_Requirement_. Once the line containing "[YouTube] (634, 938)" is found, copy it and each subsequent line exactly. Stop at the end of the records below.

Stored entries
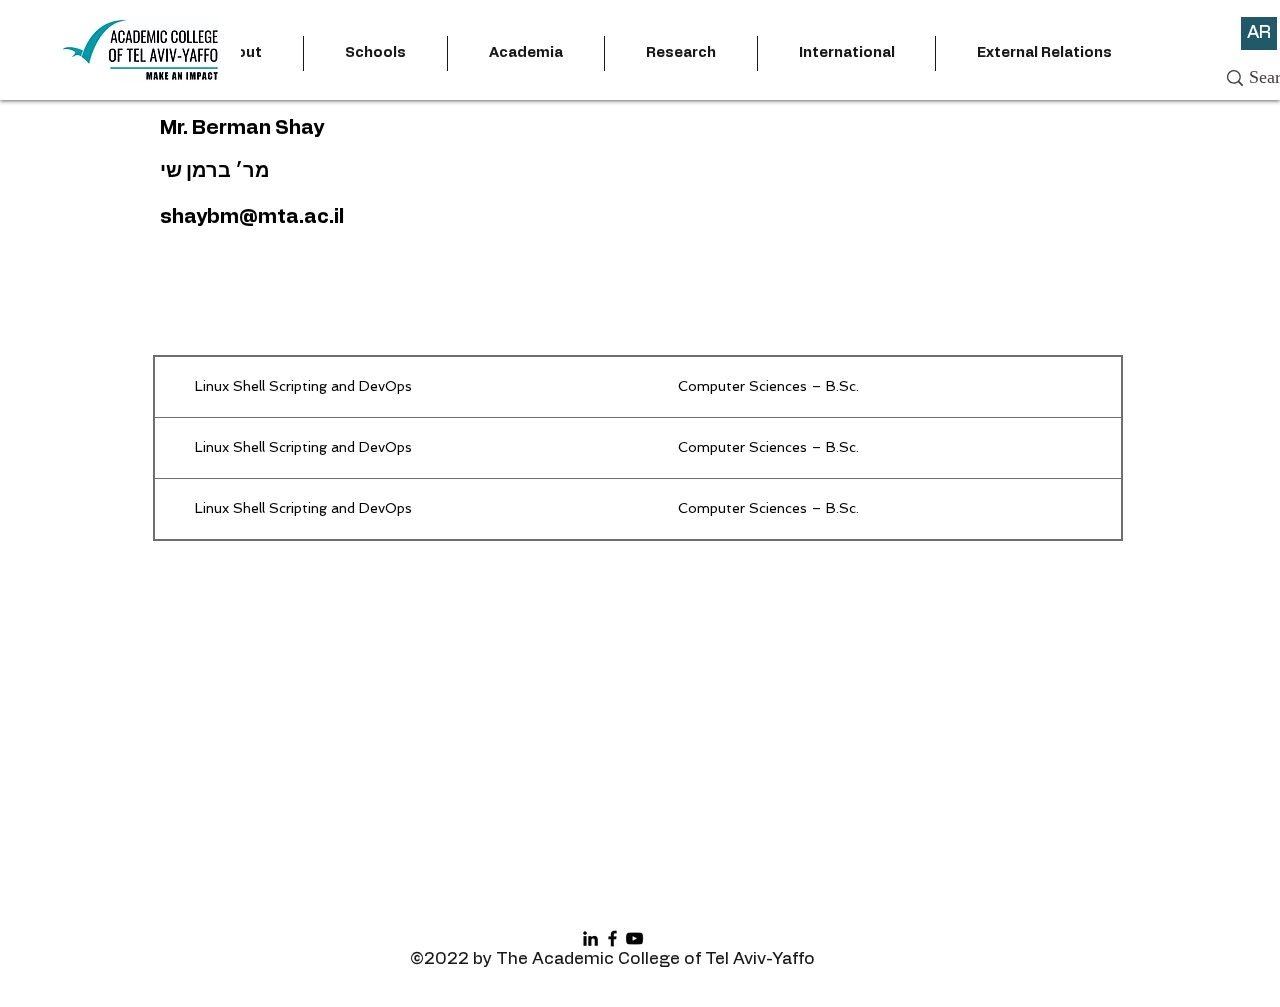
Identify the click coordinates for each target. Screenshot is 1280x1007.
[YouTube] (634, 938)
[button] (375, 53)
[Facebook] (612, 938)
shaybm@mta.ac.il (252, 217)
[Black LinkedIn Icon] (590, 938)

_Solution to this problem_.
[YouTube] (634, 938)
[button] (375, 53)
[Facebook] (612, 938)
shaybm@mta.ac.il (252, 217)
[Black LinkedIn Icon] (590, 938)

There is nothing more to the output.